*The problem*
Starting at the first line of the listing and stopping after the line that contains "This screenshot has width=2267, height=1083. (x=1552, y=456)", rewrite those lines as a JSON list of strings, one string per line, with blank lines left out.

*Supplied material*
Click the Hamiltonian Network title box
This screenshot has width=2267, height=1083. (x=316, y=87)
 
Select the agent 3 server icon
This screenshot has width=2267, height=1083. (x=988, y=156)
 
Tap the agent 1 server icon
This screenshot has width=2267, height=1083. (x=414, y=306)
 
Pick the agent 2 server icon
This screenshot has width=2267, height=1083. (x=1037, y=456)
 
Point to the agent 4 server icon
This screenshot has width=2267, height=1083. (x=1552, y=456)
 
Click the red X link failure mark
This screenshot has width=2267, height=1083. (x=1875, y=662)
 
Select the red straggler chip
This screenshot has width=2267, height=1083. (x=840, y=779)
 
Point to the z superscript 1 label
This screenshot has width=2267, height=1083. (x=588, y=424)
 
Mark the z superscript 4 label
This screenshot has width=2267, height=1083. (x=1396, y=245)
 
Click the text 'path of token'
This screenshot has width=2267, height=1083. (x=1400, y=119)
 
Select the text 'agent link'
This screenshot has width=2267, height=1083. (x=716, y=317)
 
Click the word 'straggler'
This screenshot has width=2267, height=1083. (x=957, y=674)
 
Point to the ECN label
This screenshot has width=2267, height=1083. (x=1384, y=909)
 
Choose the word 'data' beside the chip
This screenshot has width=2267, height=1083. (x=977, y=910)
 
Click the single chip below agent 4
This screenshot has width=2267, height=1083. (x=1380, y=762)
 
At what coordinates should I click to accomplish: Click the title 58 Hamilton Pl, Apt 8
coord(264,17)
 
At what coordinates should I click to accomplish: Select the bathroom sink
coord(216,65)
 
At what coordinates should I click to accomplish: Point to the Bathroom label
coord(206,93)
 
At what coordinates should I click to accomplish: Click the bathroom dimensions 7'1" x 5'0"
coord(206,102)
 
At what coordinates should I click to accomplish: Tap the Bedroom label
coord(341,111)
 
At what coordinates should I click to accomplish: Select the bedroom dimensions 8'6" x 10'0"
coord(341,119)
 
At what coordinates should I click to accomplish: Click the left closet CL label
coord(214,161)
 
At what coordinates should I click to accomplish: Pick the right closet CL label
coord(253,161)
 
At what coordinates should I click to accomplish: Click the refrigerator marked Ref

*Exercise result*
[
  "Click the Hamiltonian Network title box",
  "This screenshot has width=2267, height=1083. (x=316, y=87)",
  "Select the agent 3 server icon",
  "This screenshot has width=2267, height=1083. (x=988, y=156)",
  "Tap the agent 1 server icon",
  "This screenshot has width=2267, height=1083. (x=414, y=306)",
  "Pick the agent 2 server icon",
  "This screenshot has width=2267, height=1083. (x=1037, y=456)",
  "Point to the agent 4 server icon",
  "This screenshot has width=2267, height=1083. (x=1552, y=456)"
]